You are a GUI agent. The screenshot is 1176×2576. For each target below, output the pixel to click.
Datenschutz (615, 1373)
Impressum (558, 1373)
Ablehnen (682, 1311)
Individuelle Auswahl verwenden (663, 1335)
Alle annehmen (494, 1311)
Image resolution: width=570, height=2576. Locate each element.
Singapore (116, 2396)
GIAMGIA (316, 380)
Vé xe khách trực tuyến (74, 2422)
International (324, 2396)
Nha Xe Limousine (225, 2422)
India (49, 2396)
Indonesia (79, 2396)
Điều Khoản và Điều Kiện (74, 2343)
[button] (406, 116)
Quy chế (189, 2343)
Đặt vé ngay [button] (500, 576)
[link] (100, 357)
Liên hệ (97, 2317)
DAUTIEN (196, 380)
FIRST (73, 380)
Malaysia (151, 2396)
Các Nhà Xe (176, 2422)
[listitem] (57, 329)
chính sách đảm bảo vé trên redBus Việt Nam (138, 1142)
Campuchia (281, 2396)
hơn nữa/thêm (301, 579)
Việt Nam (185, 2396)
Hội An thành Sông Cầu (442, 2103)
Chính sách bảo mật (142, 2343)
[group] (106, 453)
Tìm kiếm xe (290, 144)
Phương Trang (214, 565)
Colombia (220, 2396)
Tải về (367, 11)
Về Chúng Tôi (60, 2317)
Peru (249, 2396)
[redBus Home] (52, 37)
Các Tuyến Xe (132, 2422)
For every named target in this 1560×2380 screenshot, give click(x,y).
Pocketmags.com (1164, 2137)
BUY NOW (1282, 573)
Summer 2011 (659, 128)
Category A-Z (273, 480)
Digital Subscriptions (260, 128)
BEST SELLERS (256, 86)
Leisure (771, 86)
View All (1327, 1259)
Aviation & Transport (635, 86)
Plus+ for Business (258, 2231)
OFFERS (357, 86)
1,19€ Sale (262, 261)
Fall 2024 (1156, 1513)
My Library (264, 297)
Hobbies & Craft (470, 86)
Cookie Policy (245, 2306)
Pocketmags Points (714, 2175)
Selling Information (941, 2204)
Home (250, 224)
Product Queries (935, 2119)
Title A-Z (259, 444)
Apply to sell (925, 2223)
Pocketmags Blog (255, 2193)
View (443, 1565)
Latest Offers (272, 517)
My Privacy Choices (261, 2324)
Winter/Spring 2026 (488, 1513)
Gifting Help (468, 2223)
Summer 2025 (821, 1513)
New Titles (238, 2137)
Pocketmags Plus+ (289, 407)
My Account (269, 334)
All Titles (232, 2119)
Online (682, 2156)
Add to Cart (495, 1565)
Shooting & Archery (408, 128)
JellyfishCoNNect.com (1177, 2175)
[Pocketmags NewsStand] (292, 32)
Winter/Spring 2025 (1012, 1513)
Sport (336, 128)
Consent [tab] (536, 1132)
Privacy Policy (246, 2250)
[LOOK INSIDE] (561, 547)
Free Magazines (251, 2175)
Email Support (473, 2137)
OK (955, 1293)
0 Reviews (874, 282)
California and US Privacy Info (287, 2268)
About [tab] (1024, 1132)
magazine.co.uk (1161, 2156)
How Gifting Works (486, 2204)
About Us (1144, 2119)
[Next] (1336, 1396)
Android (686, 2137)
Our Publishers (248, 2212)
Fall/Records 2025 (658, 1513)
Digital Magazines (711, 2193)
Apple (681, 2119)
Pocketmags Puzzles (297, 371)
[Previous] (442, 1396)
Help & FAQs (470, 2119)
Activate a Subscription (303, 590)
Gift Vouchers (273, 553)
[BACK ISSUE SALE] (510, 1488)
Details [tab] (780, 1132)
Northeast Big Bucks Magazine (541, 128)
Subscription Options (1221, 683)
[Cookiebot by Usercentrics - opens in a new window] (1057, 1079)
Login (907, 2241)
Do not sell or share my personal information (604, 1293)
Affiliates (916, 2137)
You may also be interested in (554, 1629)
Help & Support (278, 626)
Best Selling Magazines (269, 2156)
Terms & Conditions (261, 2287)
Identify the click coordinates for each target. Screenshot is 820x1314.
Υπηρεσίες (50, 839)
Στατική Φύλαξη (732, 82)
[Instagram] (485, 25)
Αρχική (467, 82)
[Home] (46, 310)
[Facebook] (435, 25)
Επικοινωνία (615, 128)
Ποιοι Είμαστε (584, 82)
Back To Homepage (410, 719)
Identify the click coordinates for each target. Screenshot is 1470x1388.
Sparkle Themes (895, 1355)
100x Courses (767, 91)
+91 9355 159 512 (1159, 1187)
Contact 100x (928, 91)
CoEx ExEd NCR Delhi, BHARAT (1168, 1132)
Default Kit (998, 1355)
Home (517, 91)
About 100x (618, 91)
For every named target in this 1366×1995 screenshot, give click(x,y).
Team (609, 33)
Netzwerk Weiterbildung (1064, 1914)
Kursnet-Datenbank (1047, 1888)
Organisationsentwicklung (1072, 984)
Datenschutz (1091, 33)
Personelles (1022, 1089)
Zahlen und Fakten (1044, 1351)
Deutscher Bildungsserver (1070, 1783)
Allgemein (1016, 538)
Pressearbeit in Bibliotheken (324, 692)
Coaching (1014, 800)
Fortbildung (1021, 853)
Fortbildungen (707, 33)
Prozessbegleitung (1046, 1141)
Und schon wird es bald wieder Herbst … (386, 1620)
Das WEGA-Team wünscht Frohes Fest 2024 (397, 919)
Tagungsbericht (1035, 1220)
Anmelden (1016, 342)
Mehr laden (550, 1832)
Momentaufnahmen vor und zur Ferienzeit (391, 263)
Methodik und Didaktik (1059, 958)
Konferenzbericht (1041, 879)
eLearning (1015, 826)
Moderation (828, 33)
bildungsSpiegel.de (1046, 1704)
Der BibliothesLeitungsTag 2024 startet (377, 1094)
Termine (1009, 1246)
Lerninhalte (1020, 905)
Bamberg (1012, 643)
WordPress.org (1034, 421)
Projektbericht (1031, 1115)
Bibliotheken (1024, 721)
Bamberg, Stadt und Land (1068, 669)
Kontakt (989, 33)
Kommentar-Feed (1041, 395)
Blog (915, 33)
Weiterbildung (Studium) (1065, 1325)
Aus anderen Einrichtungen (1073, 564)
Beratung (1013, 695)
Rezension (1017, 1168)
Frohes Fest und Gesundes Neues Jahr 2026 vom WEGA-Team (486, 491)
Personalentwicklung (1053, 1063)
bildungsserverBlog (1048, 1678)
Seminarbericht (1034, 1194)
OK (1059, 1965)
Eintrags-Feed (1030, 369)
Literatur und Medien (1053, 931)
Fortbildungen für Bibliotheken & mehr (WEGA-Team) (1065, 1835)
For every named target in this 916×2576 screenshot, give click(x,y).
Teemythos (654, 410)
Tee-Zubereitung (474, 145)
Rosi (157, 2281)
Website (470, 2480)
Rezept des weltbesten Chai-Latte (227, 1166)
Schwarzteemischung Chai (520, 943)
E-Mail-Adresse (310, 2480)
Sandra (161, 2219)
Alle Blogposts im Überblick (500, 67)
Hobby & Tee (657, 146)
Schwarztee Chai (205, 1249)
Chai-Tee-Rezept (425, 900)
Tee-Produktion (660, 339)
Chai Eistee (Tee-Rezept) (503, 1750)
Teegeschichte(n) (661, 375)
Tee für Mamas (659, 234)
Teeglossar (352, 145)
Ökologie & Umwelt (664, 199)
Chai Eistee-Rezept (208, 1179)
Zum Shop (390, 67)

##############################

__Work required__
Write out the whole listing again, exactly as it stands.

__Final answer__
You are a GUI agent. The screenshot is 1176×2576. For each target below, output the pixel to click.
Datenschutz (615, 1373)
Impressum (558, 1373)
Ablehnen (682, 1311)
Individuelle Auswahl verwenden (663, 1335)
Alle annehmen (494, 1311)
Image resolution: width=570, height=2576. Locate each element.
Singapore (116, 2396)
GIAMGIA (316, 380)
Vé xe khách trực tuyến (74, 2422)
International (324, 2396)
Nha Xe Limousine (225, 2422)
India (49, 2396)
Indonesia (79, 2396)
Điều Khoản và Điều Kiện (74, 2343)
[button] (406, 116)
Quy chế (189, 2343)
Đặt vé ngay [button] (500, 576)
[link] (100, 357)
Liên hệ (97, 2317)
DAUTIEN (196, 380)
FIRST (73, 380)
Malaysia (151, 2396)
Các Nhà Xe (176, 2422)
[listitem] (57, 329)
chính sách đảm bảo vé trên redBus Việt Nam (138, 1142)
Campuchia (281, 2396)
hơn nữa/thêm (301, 579)
Việt Nam (185, 2396)
Hội An thành Sông Cầu (442, 2103)
Chính sách bảo mật (142, 2343)
[group] (106, 453)
Tìm kiếm xe (290, 144)
Phương Trang (214, 565)
Colombia (220, 2396)
Tải về (367, 11)
Về Chúng Tôi (60, 2317)
Peru (249, 2396)
[redBus Home] (52, 37)
Các Tuyến Xe (132, 2422)
For every named target in this 1560×2380 screenshot, give click(x,y).
Pocketmags.com (1164, 2137)
BUY NOW (1282, 573)
Summer 2011 (659, 128)
Category A-Z (273, 480)
Digital Subscriptions (260, 128)
BEST SELLERS (256, 86)
Leisure (771, 86)
View All (1327, 1259)
Aviation & Transport (635, 86)
Plus+ for Business (258, 2231)
OFFERS (357, 86)
1,19€ Sale (262, 261)
Fall 2024 (1156, 1513)
My Library (264, 297)
Hobbies & Craft (470, 86)
Cookie Policy (245, 2306)
Pocketmags Points (714, 2175)
Selling Information (941, 2204)
Home (250, 224)
Product Queries (935, 2119)
Title A-Z (259, 444)
Apply to sell (925, 2223)
Pocketmags Blog (255, 2193)
View (443, 1565)
Latest Offers (272, 517)
My Privacy Choices (261, 2324)
Winter/Spring 2026 (488, 1513)
Gifting Help (468, 2223)
Summer 2025 (821, 1513)
New Titles (238, 2137)
Pocketmags Plus+ (289, 407)
My Account (269, 334)
All Titles (232, 2119)
Online (682, 2156)
Add to Cart (495, 1565)
Shooting & Archery (408, 128)
JellyfishCoNNect.com (1177, 2175)
[Pocketmags NewsStand] (292, 32)
Winter/Spring 2025 (1012, 1513)
Sport (336, 128)
Consent [tab] (536, 1132)
Privacy Policy (246, 2250)
[LOOK INSIDE] (561, 547)
Free Magazines (251, 2175)
Email Support (473, 2137)
OK (955, 1293)
0 Reviews (874, 282)
California and US Privacy Info (287, 2268)
About [tab] (1024, 1132)
magazine.co.uk (1161, 2156)
How Gifting Works (486, 2204)
About Us (1144, 2119)
[Next] (1336, 1396)
Android (686, 2137)
Our Publishers (248, 2212)
Fall/Records 2025 (658, 1513)
Digital Magazines (711, 2193)
Apple (681, 2119)
Pocketmags Puzzles (297, 371)
[Previous] (442, 1396)
Help & FAQs (470, 2119)
Activate a Subscription (303, 590)
Gift Vouchers (273, 553)
[BACK ISSUE SALE] (510, 1488)
Details [tab] (780, 1132)
Northeast Big Bucks Magazine (541, 128)
Subscription Options (1221, 683)
[Cookiebot by Usercentrics - opens in a new window] (1057, 1079)
Login (907, 2241)
Do not sell or share my personal information (604, 1293)
Affiliates (916, 2137)
You may also be interested in (554, 1629)
Help & Support (278, 626)
Best Selling Magazines (269, 2156)
Terms & Conditions (261, 2287)
Identify the click coordinates for each target. Screenshot is 820x1314.
Υπηρεσίες (50, 839)
Στατική Φύλαξη (732, 82)
[Instagram] (485, 25)
Αρχική (467, 82)
[Home] (46, 310)
[Facebook] (435, 25)
Επικοινωνία (615, 128)
Ποιοι Είμαστε (584, 82)
Back To Homepage (410, 719)
Identify the click coordinates for each target. Screenshot is 1470x1388.
Sparkle Themes (895, 1355)
100x Courses (767, 91)
+91 9355 159 512 (1159, 1187)
Contact 100x (928, 91)
CoEx ExEd NCR Delhi, BHARAT (1168, 1132)
Default Kit (998, 1355)
Home (517, 91)
About 100x (618, 91)
For every named target in this 1366×1995 screenshot, give click(x,y).
Team (609, 33)
Netzwerk Weiterbildung (1064, 1914)
Kursnet-Datenbank (1047, 1888)
Organisationsentwicklung (1072, 984)
Datenschutz (1091, 33)
Personelles (1022, 1089)
Zahlen und Fakten (1044, 1351)
Deutscher Bildungsserver (1070, 1783)
Allgemein (1016, 538)
Pressearbeit in Bibliotheken (324, 692)
Coaching (1014, 800)
Fortbildung (1021, 853)
Fortbildungen (707, 33)
Prozessbegleitung (1046, 1141)
Und schon wird es bald wieder Herbst … (386, 1620)
Das WEGA-Team wünscht Frohes Fest 2024 (397, 919)
Tagungsbericht (1035, 1220)
Anmelden (1016, 342)
Mehr laden (550, 1832)
Momentaufnahmen vor und zur Ferienzeit (391, 263)
Methodik und Didaktik (1059, 958)
Konferenzbericht (1041, 879)
eLearning (1015, 826)
Moderation (828, 33)
bildungsSpiegel.de (1046, 1704)
Der BibliothesLeitungsTag 2024 startet (377, 1094)
Termine (1009, 1246)
Lerninhalte (1020, 905)
Bamberg (1012, 643)
WordPress.org (1034, 421)
Projektbericht (1031, 1115)
Bibliotheken (1024, 721)
Bamberg, Stadt und Land (1068, 669)
Kontakt (989, 33)
Kommentar-Feed (1041, 395)
Blog (915, 33)
Weiterbildung (Studium) (1065, 1325)
Aus anderen Einrichtungen (1073, 564)
Beratung (1013, 695)
Rezension (1017, 1168)
Frohes Fest und Gesundes Neues Jahr 2026 vom WEGA-Team (486, 491)
Personalentwicklung (1053, 1063)
bildungsserverBlog (1048, 1678)
Seminarbericht (1034, 1194)
OK (1059, 1965)
Eintrags-Feed (1030, 369)
Literatur und Medien (1053, 931)
Fortbildungen für Bibliotheken & mehr (WEGA-Team) (1065, 1835)
For every named target in this 916×2576 screenshot, give click(x,y).
Teemythos (654, 410)
Tee-Zubereitung (474, 145)
Rosi (157, 2281)
Website (470, 2480)
Rezept des weltbesten Chai-Latte (227, 1166)
Schwarzteemischung Chai (520, 943)
E-Mail-Adresse (310, 2480)
Sandra (161, 2219)
Alle Blogposts im Überblick (500, 67)
Hobby & Tee (657, 146)
Schwarztee Chai (205, 1249)
Chai-Tee-Rezept (425, 900)
Tee-Produktion (660, 339)
Chai Eistee (Tee-Rezept) (503, 1750)
Teegeschichte(n) (661, 375)
Tee für Mamas (659, 234)
Teeglossar (352, 145)
Ökologie & Umwelt (664, 199)
Chai Eistee-Rezept (208, 1179)
Zum Shop (390, 67)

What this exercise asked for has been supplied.